=== Section Start ===
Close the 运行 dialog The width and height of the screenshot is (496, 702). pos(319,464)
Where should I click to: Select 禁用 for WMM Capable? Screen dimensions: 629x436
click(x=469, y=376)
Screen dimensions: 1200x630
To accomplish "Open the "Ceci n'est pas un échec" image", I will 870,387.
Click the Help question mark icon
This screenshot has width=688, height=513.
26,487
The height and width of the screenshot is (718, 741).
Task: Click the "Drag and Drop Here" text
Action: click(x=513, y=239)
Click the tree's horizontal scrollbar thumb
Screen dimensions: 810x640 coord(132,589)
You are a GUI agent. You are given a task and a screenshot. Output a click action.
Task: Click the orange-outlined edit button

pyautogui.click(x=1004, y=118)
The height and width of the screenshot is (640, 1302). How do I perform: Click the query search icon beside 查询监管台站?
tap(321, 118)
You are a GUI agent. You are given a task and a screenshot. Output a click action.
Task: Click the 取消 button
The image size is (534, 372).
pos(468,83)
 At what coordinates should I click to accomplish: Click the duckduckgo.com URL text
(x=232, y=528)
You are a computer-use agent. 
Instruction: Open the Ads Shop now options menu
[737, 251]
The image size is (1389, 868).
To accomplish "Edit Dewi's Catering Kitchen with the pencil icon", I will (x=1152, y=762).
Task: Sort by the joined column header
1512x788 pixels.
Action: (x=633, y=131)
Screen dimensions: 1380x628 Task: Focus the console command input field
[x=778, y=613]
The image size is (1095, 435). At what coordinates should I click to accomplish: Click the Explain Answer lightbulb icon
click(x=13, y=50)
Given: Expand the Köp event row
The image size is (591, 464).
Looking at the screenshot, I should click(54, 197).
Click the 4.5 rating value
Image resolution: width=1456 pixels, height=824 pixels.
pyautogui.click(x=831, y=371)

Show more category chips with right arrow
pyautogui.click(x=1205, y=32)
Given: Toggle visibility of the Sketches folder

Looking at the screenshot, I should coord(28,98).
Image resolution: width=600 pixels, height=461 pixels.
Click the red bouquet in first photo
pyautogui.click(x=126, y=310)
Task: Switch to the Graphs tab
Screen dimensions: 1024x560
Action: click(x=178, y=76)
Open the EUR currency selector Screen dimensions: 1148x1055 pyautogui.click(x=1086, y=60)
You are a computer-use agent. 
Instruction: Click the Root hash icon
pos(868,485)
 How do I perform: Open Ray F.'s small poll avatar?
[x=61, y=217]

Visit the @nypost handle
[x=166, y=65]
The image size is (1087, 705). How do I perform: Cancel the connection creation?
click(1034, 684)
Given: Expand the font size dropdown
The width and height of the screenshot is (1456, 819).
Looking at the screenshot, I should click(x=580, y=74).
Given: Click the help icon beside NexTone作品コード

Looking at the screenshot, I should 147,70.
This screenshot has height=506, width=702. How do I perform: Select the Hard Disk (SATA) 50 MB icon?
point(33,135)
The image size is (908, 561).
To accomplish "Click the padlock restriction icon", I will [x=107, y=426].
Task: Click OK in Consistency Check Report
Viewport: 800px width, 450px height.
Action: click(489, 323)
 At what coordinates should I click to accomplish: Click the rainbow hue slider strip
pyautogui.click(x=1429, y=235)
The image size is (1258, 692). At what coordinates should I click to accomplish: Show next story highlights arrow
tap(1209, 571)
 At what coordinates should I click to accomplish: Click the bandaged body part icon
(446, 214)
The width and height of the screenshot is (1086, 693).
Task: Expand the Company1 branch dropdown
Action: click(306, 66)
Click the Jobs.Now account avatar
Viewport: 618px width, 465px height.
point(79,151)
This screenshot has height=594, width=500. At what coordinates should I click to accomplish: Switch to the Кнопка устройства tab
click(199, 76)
=== Section End ===
Work instruction:
Output every entry again, exactly as given.

Solution for this task:
Close the 运行 dialog The width and height of the screenshot is (496, 702). pos(319,464)
Where should I click to: Select 禁用 for WMM Capable? Screen dimensions: 629x436
click(x=469, y=376)
Screen dimensions: 1200x630
To accomplish "Open the "Ceci n'est pas un échec" image", I will 870,387.
Click the Help question mark icon
This screenshot has width=688, height=513.
26,487
The height and width of the screenshot is (718, 741).
Task: Click the "Drag and Drop Here" text
Action: click(x=513, y=239)
Click the tree's horizontal scrollbar thumb
Screen dimensions: 810x640 coord(132,589)
You are a GUI agent. You are given a task and a screenshot. Output a click action.
Task: Click the orange-outlined edit button

pyautogui.click(x=1004, y=118)
The height and width of the screenshot is (640, 1302). How do I perform: Click the query search icon beside 查询监管台站?
tap(321, 118)
You are a GUI agent. You are given a task and a screenshot. Output a click action.
Task: Click the 取消 button
The image size is (534, 372).
pos(468,83)
 At what coordinates should I click to accomplish: Click the duckduckgo.com URL text
(x=232, y=528)
You are a computer-use agent. 
Instruction: Open the Ads Shop now options menu
[737, 251]
The image size is (1389, 868).
To accomplish "Edit Dewi's Catering Kitchen with the pencil icon", I will (x=1152, y=762).
Task: Sort by the joined column header
1512x788 pixels.
Action: (x=633, y=131)
Screen dimensions: 1380x628 Task: Focus the console command input field
[x=778, y=613]
The image size is (1095, 435). At what coordinates should I click to accomplish: Click the Explain Answer lightbulb icon
click(x=13, y=50)
Given: Expand the Köp event row
The image size is (591, 464).
Looking at the screenshot, I should click(54, 197).
Click the 4.5 rating value
Image resolution: width=1456 pixels, height=824 pixels.
pyautogui.click(x=831, y=371)

Show more category chips with right arrow
pyautogui.click(x=1205, y=32)
Given: Toggle visibility of the Sketches folder

Looking at the screenshot, I should coord(28,98).
Image resolution: width=600 pixels, height=461 pixels.
Click the red bouquet in first photo
pyautogui.click(x=126, y=310)
Task: Switch to the Graphs tab
Screen dimensions: 1024x560
Action: click(x=178, y=76)
Open the EUR currency selector Screen dimensions: 1148x1055 pyautogui.click(x=1086, y=60)
You are a computer-use agent. 
Instruction: Click the Root hash icon
pos(868,485)
 How do I perform: Open Ray F.'s small poll avatar?
[x=61, y=217]

Visit the @nypost handle
[x=166, y=65]
The image size is (1087, 705). How do I perform: Cancel the connection creation?
click(1034, 684)
Given: Expand the font size dropdown
The width and height of the screenshot is (1456, 819).
Looking at the screenshot, I should click(x=580, y=74).
Given: Click the help icon beside NexTone作品コード

Looking at the screenshot, I should 147,70.
This screenshot has height=506, width=702. How do I perform: Select the Hard Disk (SATA) 50 MB icon?
point(33,135)
The image size is (908, 561).
To accomplish "Click the padlock restriction icon", I will [x=107, y=426].
Task: Click OK in Consistency Check Report
Viewport: 800px width, 450px height.
Action: click(489, 323)
 At what coordinates should I click to accomplish: Click the rainbow hue slider strip
pyautogui.click(x=1429, y=235)
The image size is (1258, 692). At what coordinates should I click to accomplish: Show next story highlights arrow
tap(1209, 571)
 At what coordinates should I click to accomplish: Click the bandaged body part icon
(446, 214)
The width and height of the screenshot is (1086, 693).
Task: Expand the Company1 branch dropdown
Action: click(306, 66)
Click the Jobs.Now account avatar
Viewport: 618px width, 465px height.
point(79,151)
This screenshot has height=594, width=500. At what coordinates should I click to accomplish: Switch to the Кнопка устройства tab
click(199, 76)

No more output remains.